‘Disconnection’ looks privilege right in the eye


Comic, Sam Nakahira, 16 pgs, @snakahiraart, $8

An MFA student at the Center for Cartoon Studies in Vermont, Sam Nakahira is a pretty prolific zinester. Her comics span genres, including historical accounts, autobiographical reflections and fiction. Here, a simple but striking personal story explores the nuances of race, friendship, and perception. In it, Nakahira and an old friend find themselves increasingly alienated by their dissimilar experiences and opinions on racism — her friend dismisses the issue almost entirely. Clean and detailed black and white illustrations ground tense and these problematic moments between close friends. Nakahira captures and carries the sticky feelings of her own sadness, frustration and disillusionment in response to her friend’s hurtful comments, clearly tearing at her own painful experience of racism as an Asian American.

“Maybe she doesn’t want to deal with the hard cold truth of racism. Or maybe she thinks it is only an American problem,” Nakahira thinks to herself, unable to understand how her friend from Shanghai can’t fathom the concept. “There is a selfishness I see in her refusal to understand the world around her.”

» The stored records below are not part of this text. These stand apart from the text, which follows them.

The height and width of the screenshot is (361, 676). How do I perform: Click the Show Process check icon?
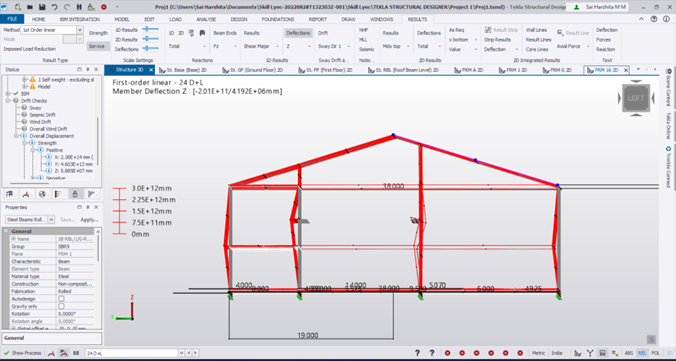coord(6,353)
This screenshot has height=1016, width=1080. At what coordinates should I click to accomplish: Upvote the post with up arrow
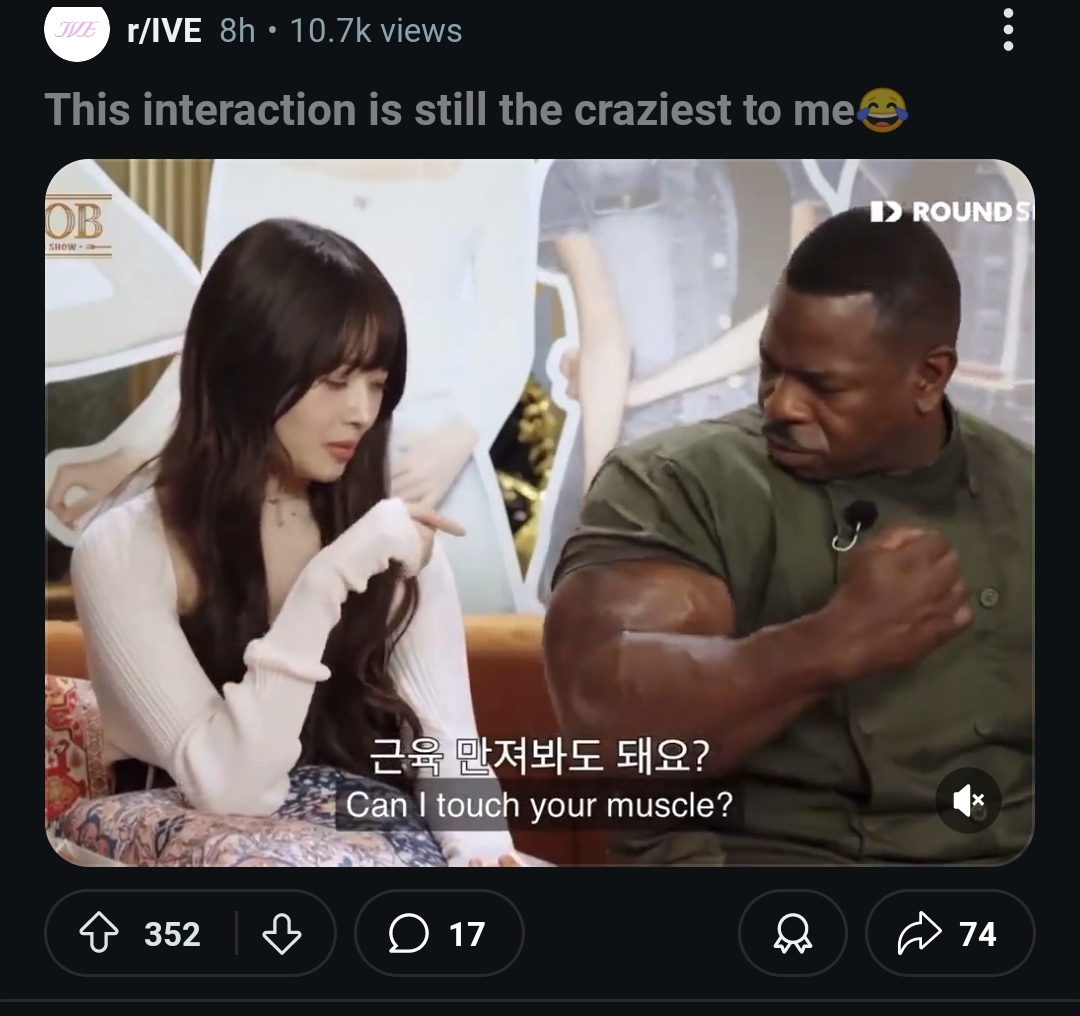(x=99, y=933)
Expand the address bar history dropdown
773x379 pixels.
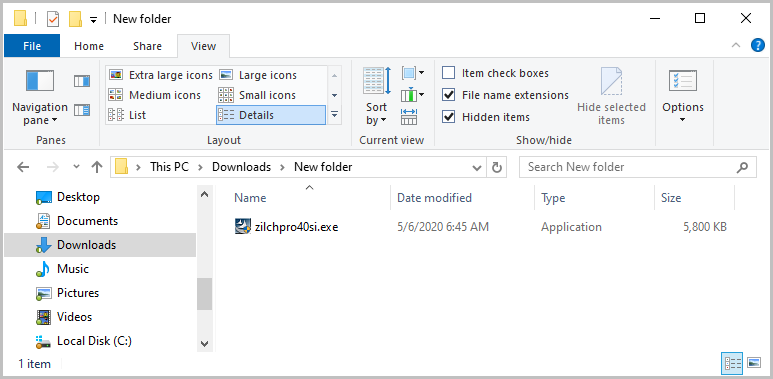(x=477, y=167)
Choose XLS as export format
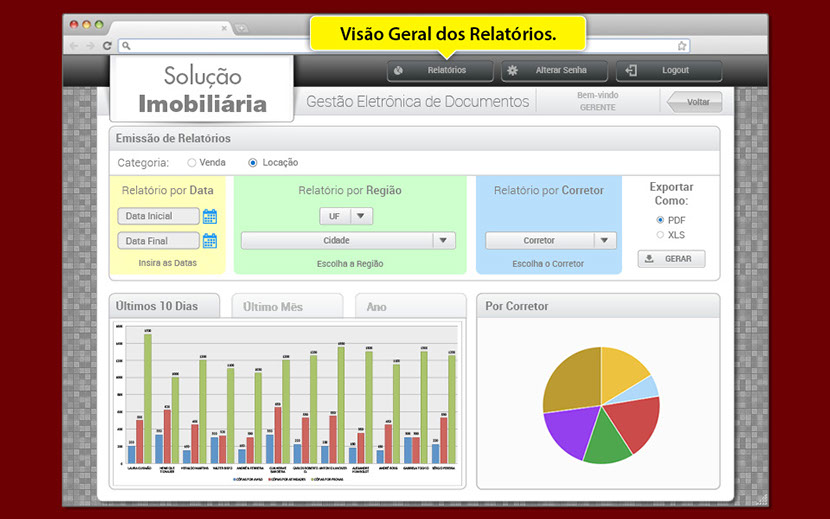This screenshot has height=519, width=830. (x=660, y=235)
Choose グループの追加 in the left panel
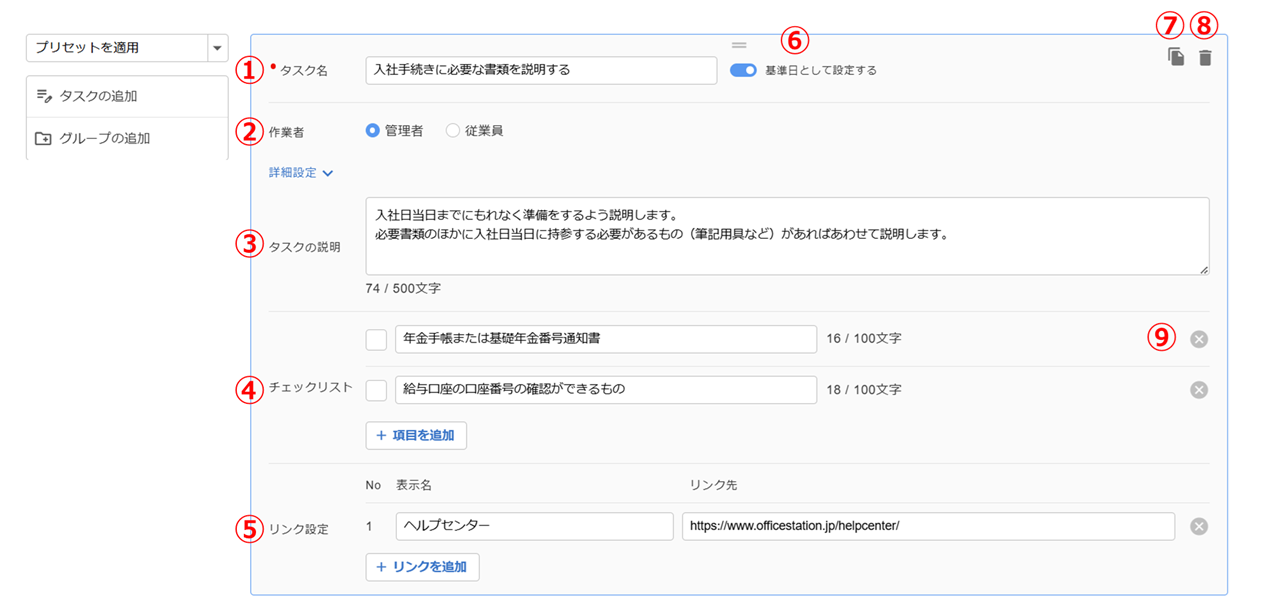Viewport: 1280px width, 601px height. click(127, 138)
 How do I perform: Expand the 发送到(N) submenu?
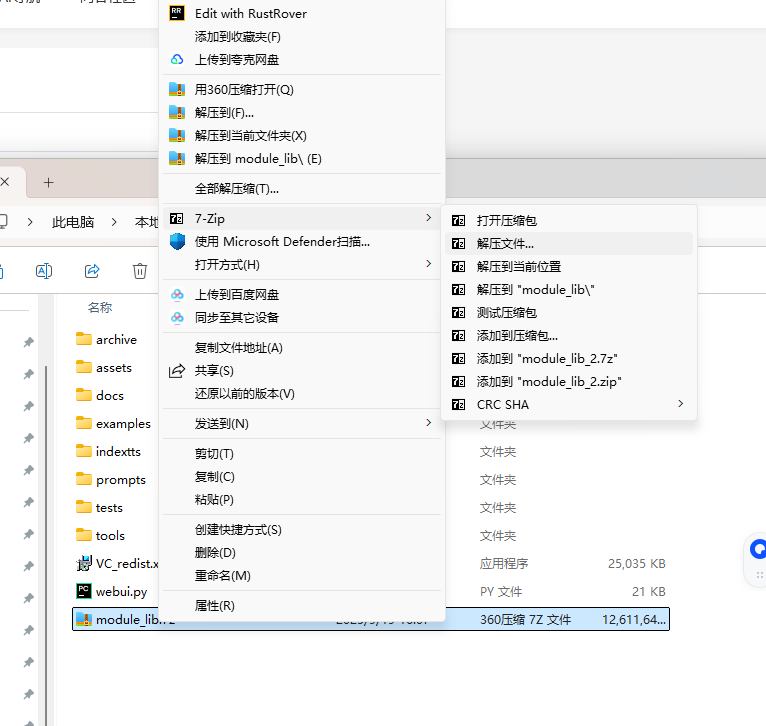click(x=429, y=423)
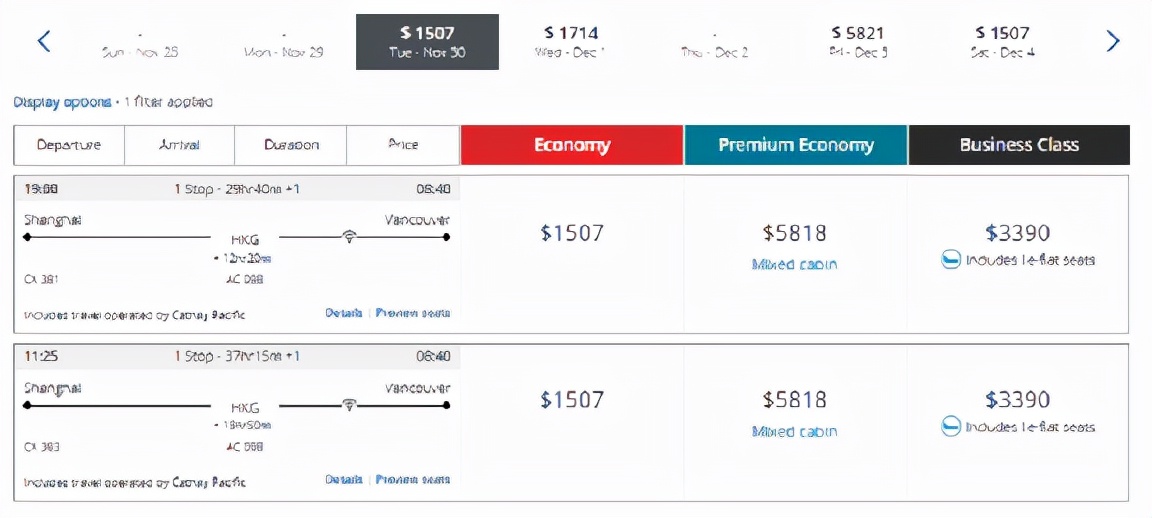Click Wi-Fi icon on second flight
This screenshot has width=1152, height=518.
coord(349,404)
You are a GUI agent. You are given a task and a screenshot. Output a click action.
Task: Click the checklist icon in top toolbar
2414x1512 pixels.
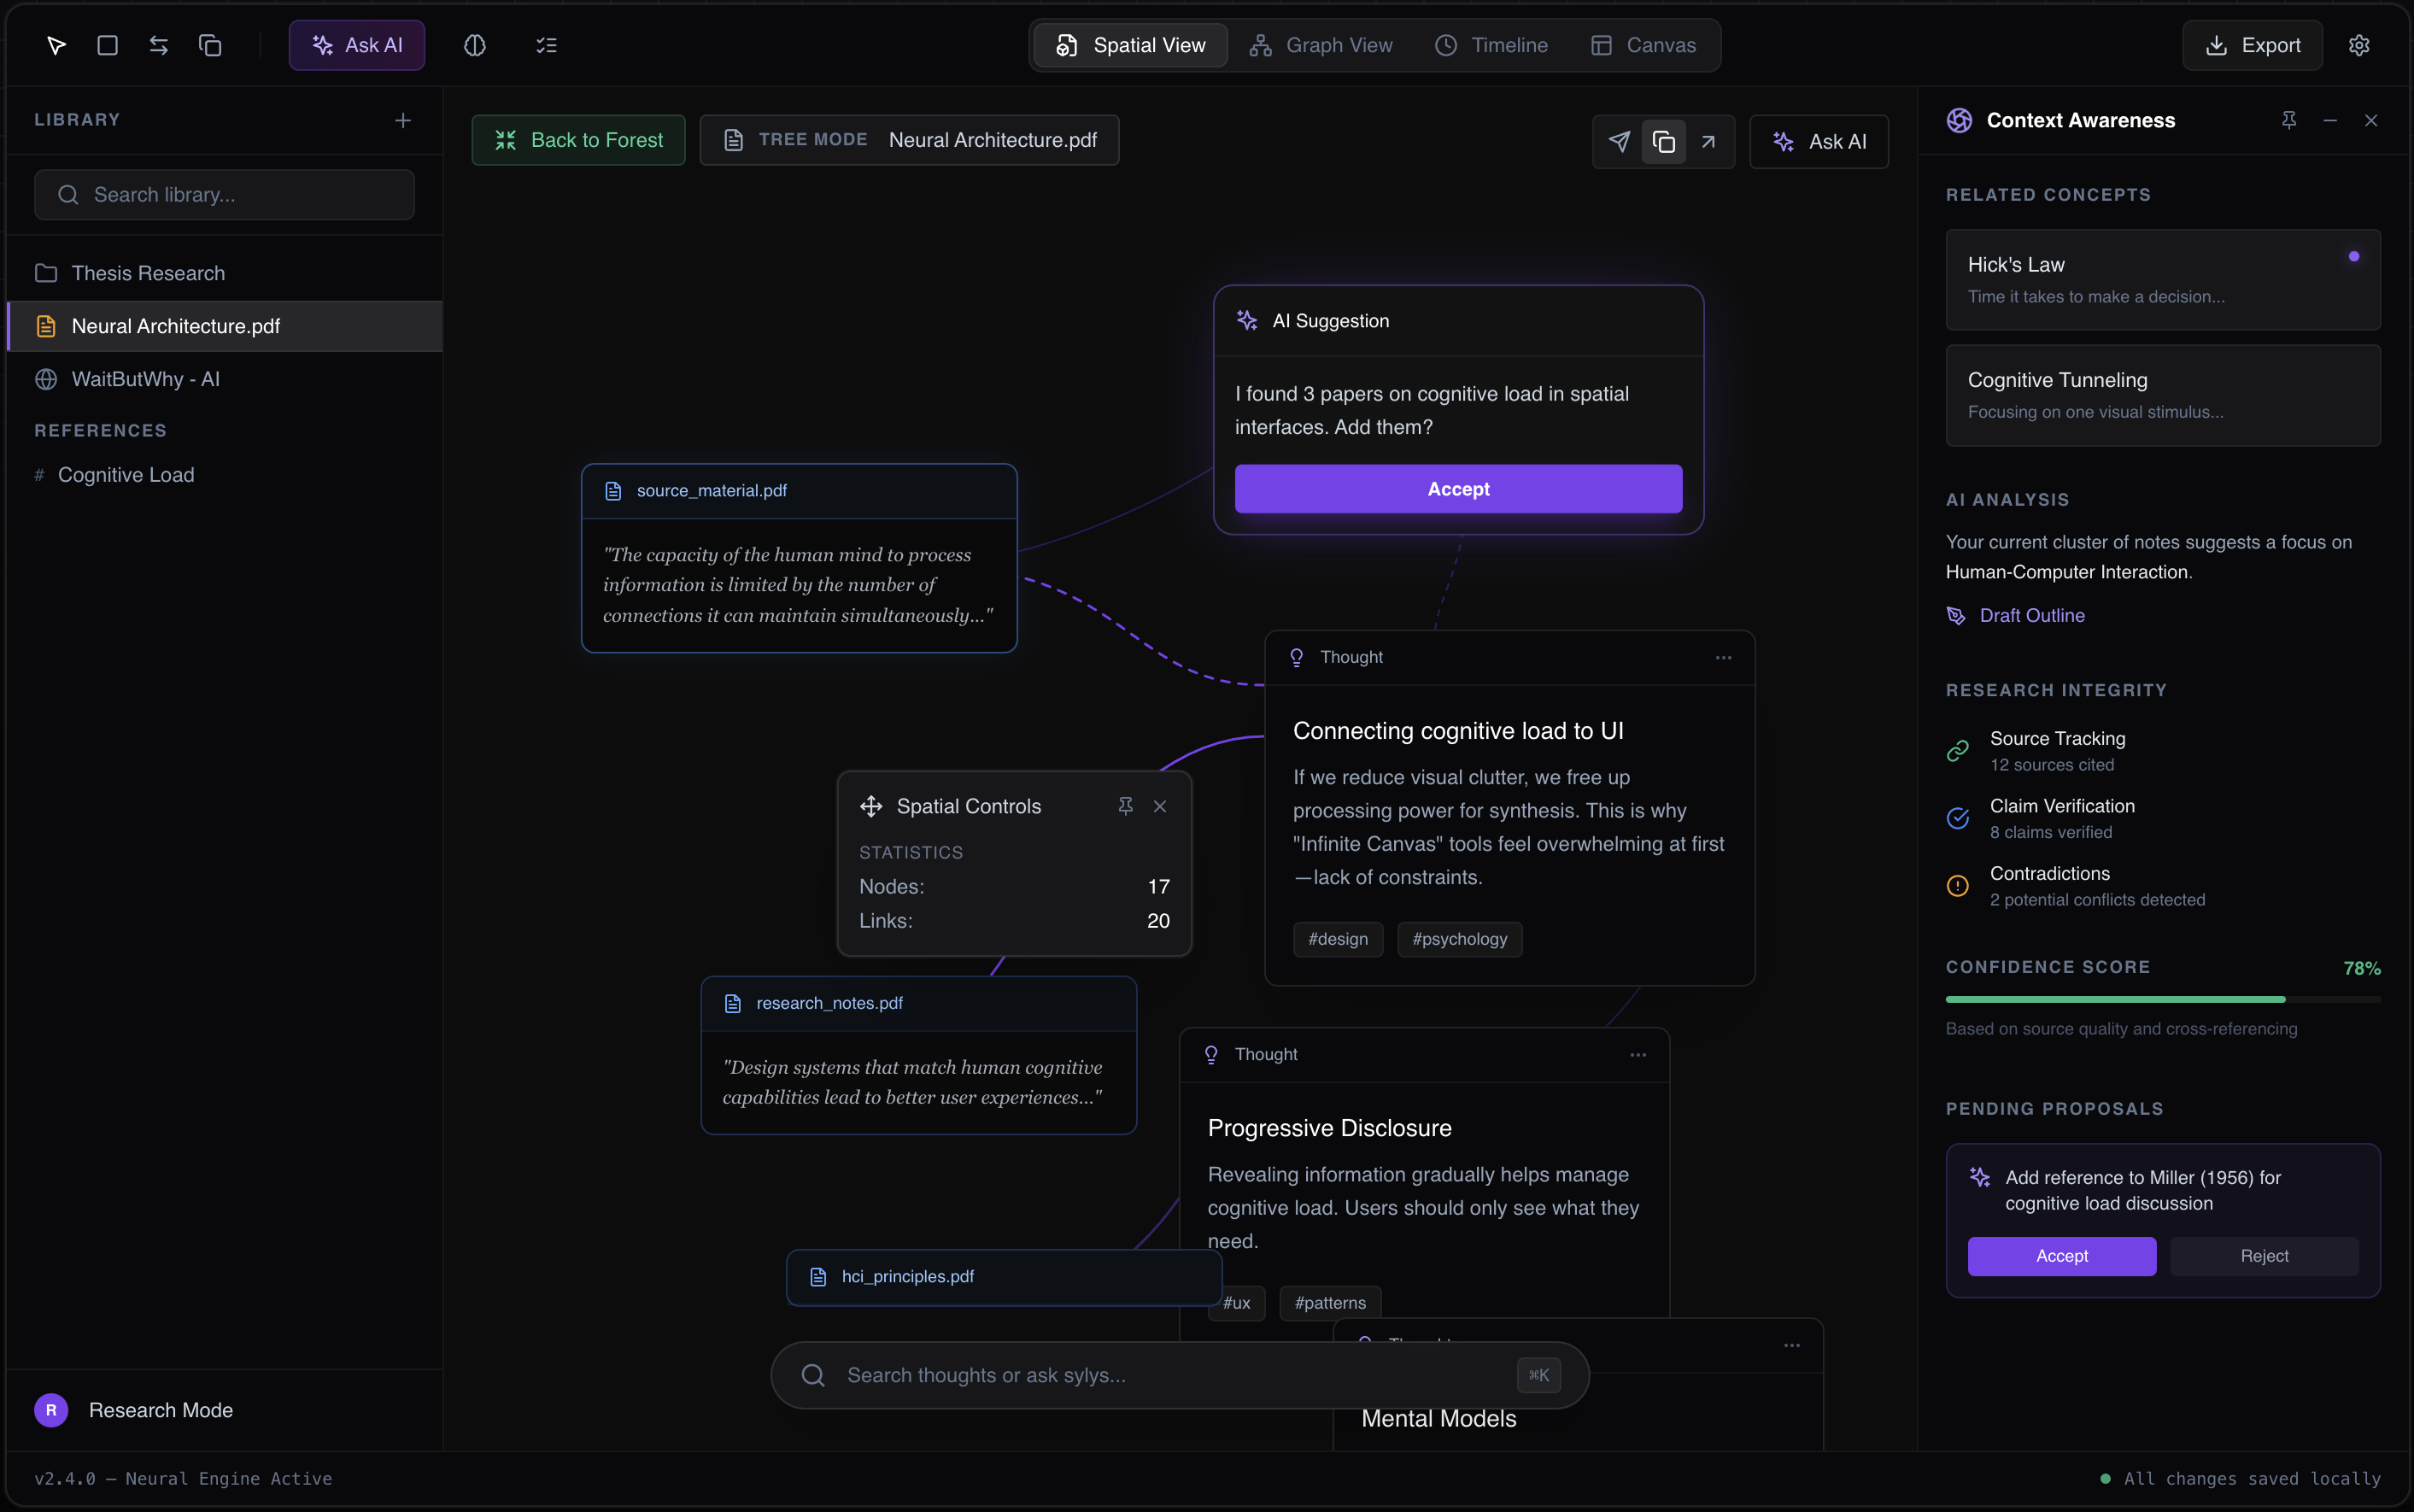pos(546,45)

Of course, life experiences can play a major role in a person’s worldview, and Nakahira examines these differences in her zine too. Disconnection looks privilege right in the eye, asking those who might turn a blind eye to the plight of their peers to slow down and listen. It shows how racism and prejudice can exist within our social groups, whether subtle or severe, and above all, it poses the question: what can we do about it?